Stored data entries

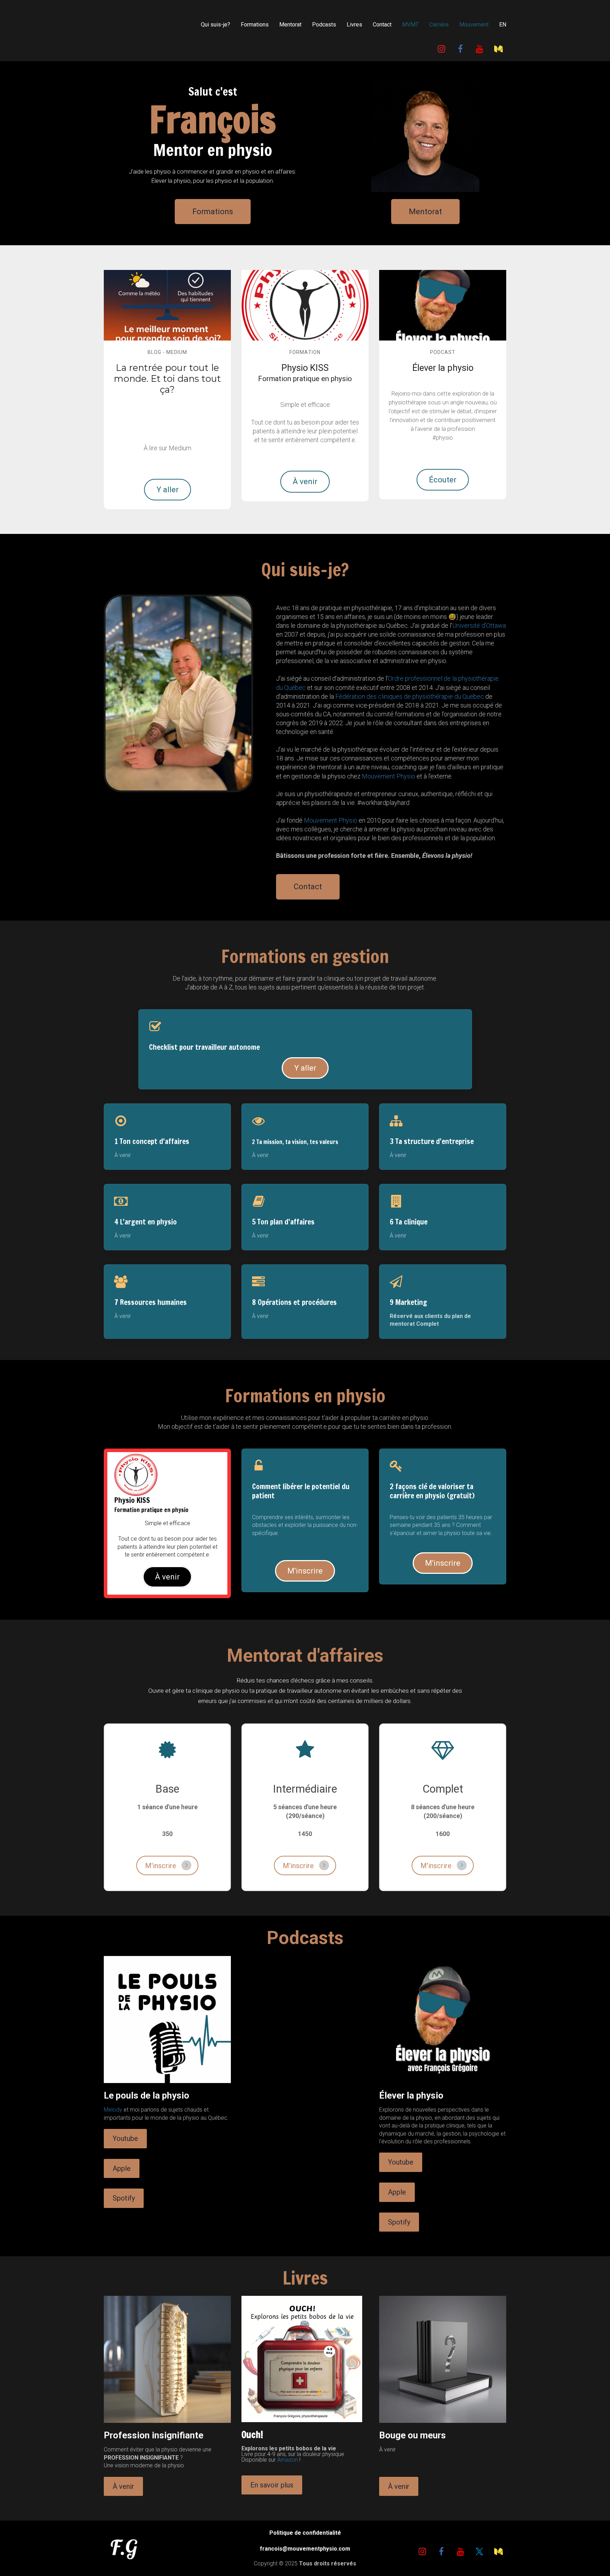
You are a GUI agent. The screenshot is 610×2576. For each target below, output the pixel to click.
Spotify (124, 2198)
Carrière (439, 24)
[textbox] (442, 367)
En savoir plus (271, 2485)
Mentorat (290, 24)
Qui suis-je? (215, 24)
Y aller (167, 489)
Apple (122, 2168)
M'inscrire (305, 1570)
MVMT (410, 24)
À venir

What the task requires
Please set down the data above exactly as given, leaving every picture out.

Answer to this exercise
You are a GUI agent. The screenshot is 610×2576. For each target below, output the pixel to click.
Spotify (124, 2198)
Carrière (439, 24)
[textbox] (442, 367)
En savoir plus (271, 2485)
Mentorat (290, 24)
Qui suis-je? (215, 24)
Y aller (167, 489)
Apple (122, 2168)
M'inscrire (305, 1570)
MVMT (410, 24)
À venir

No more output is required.